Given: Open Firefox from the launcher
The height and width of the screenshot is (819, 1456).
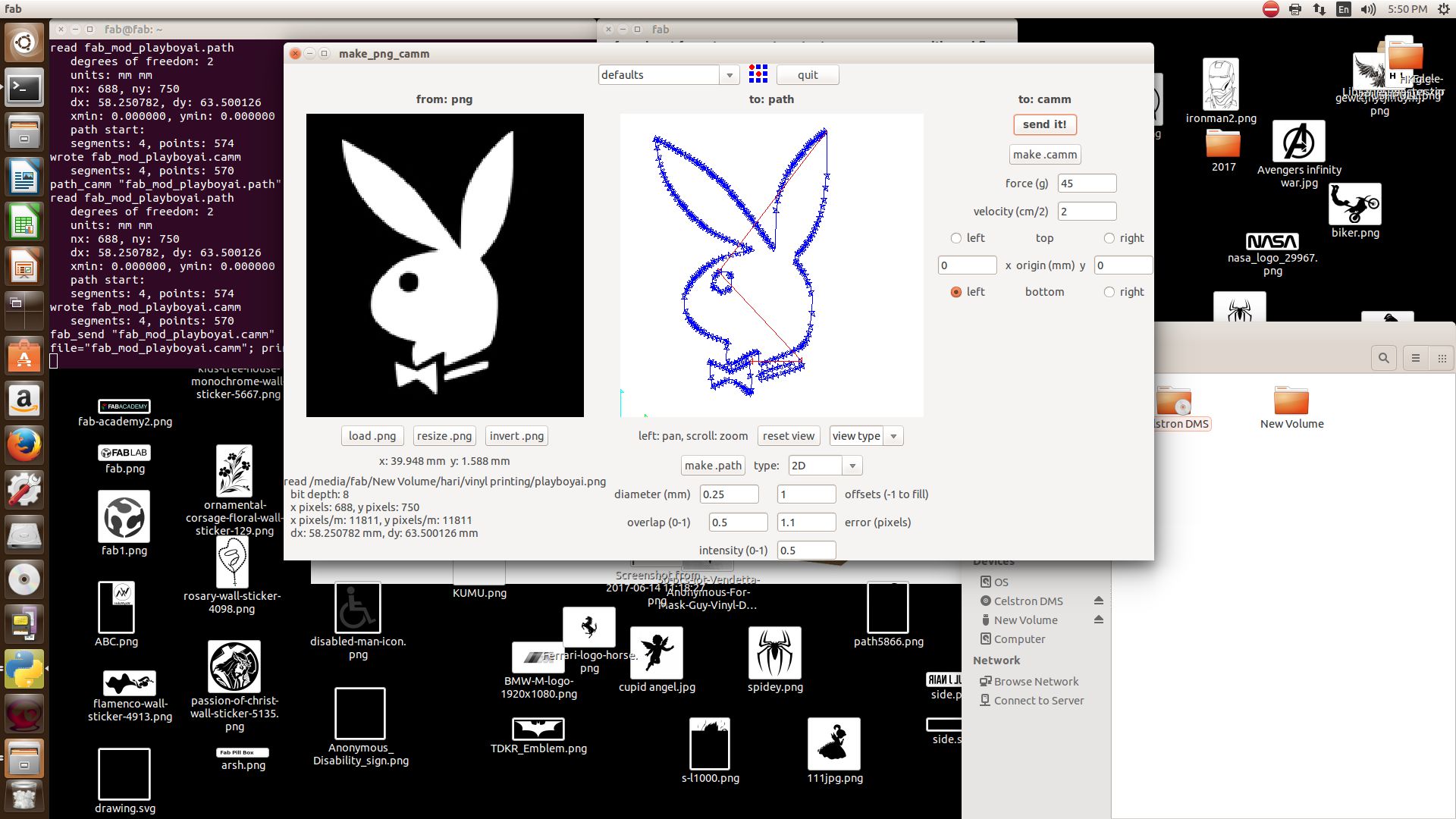Looking at the screenshot, I should pyautogui.click(x=24, y=445).
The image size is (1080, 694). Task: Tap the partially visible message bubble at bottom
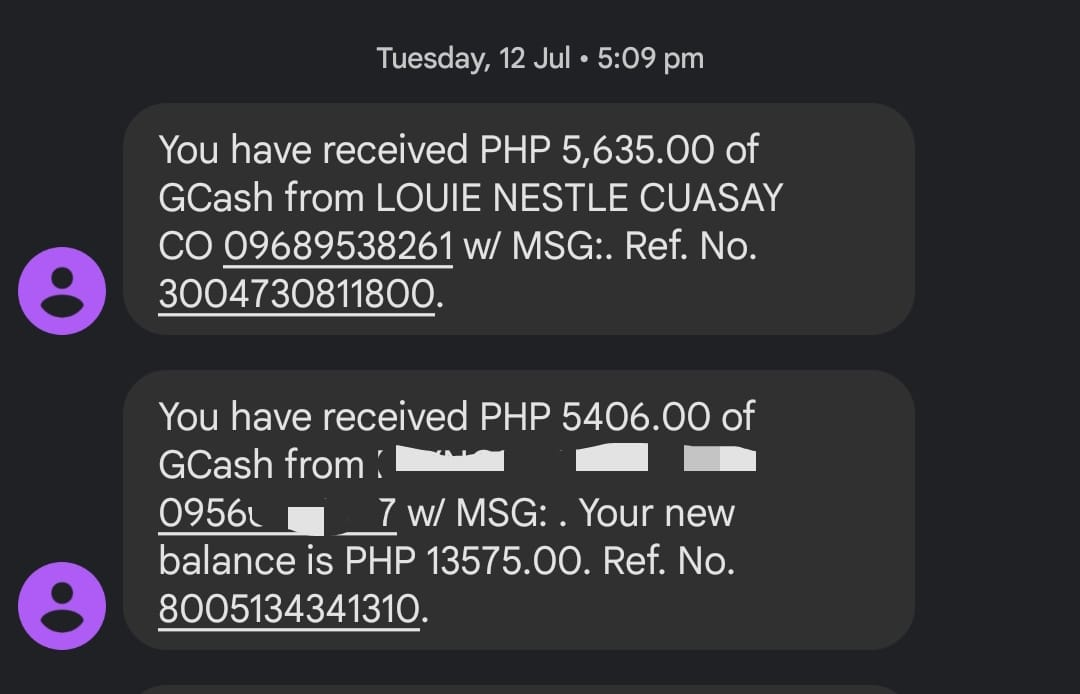click(518, 689)
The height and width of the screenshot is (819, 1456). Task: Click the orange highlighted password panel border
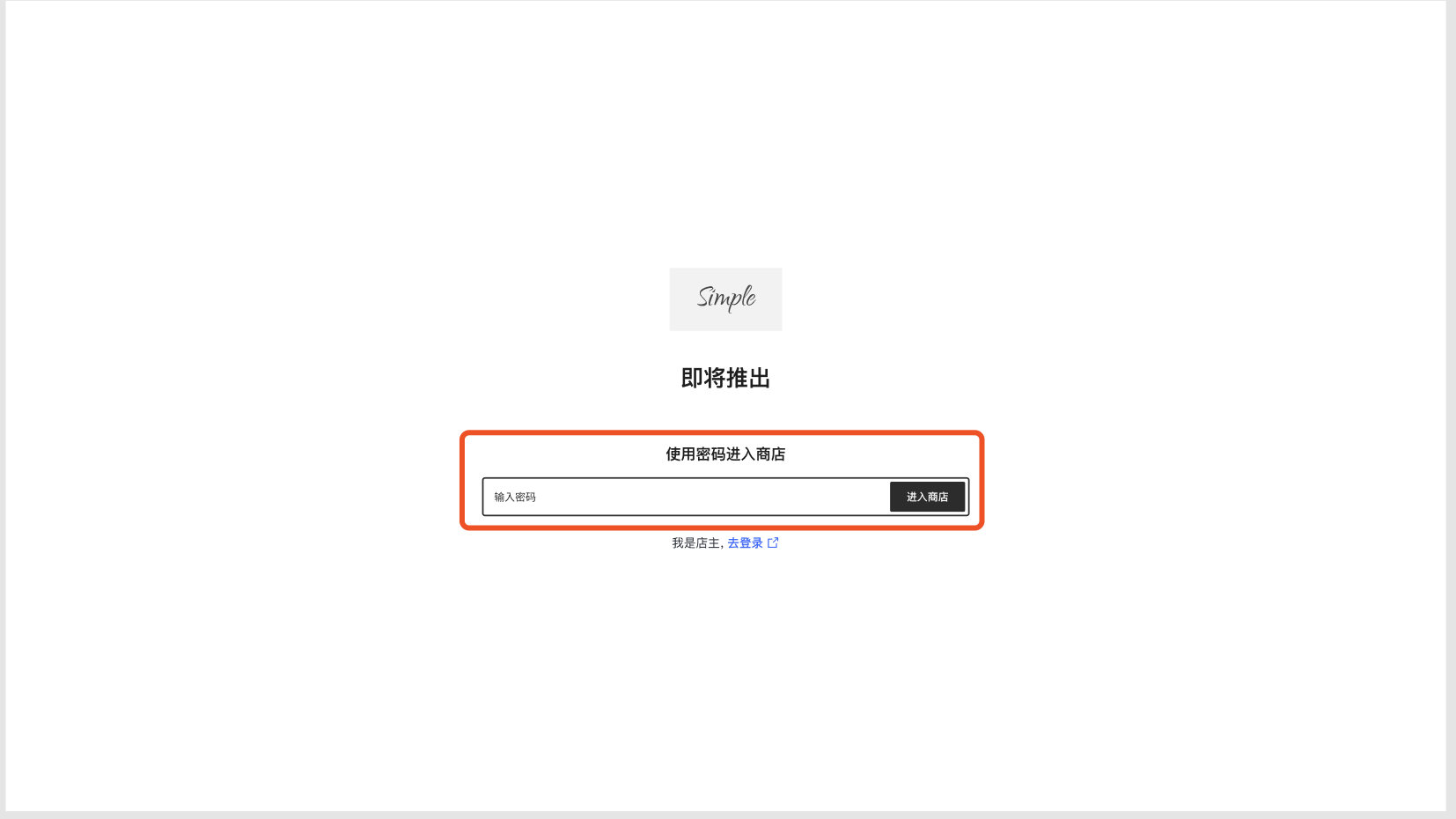pos(722,433)
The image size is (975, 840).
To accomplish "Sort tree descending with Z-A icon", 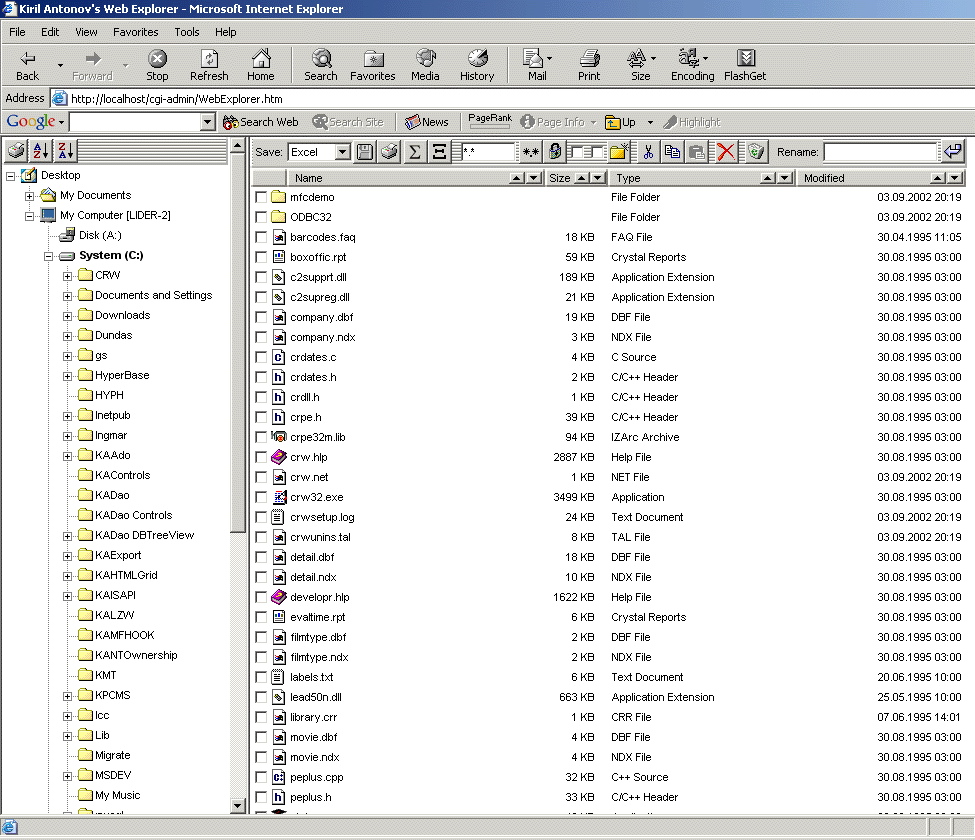I will tap(65, 151).
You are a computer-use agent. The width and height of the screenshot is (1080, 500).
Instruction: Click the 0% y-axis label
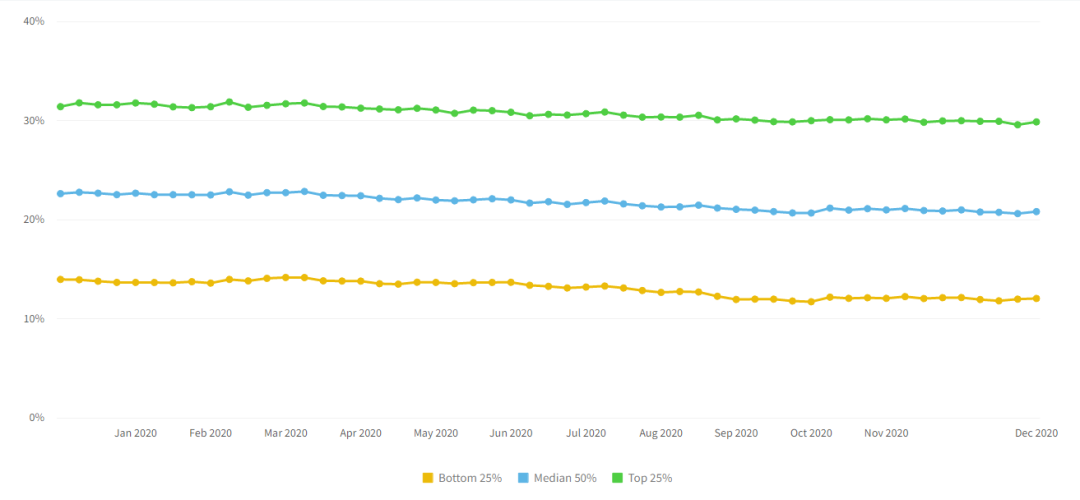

****************

_SET TASK_
Retype the items from the very first line through the line that contains "pos(722,433)", and leave the pictures out.

_RESULT_
Given: Open Firefox from the launcher
The height and width of the screenshot is (819, 1456).
Looking at the screenshot, I should pyautogui.click(x=24, y=445).
The image size is (1080, 694). Task: Tap the partially visible message bubble at bottom
click(518, 689)
The height and width of the screenshot is (819, 1456). Task: Click the orange highlighted password panel border
pos(722,433)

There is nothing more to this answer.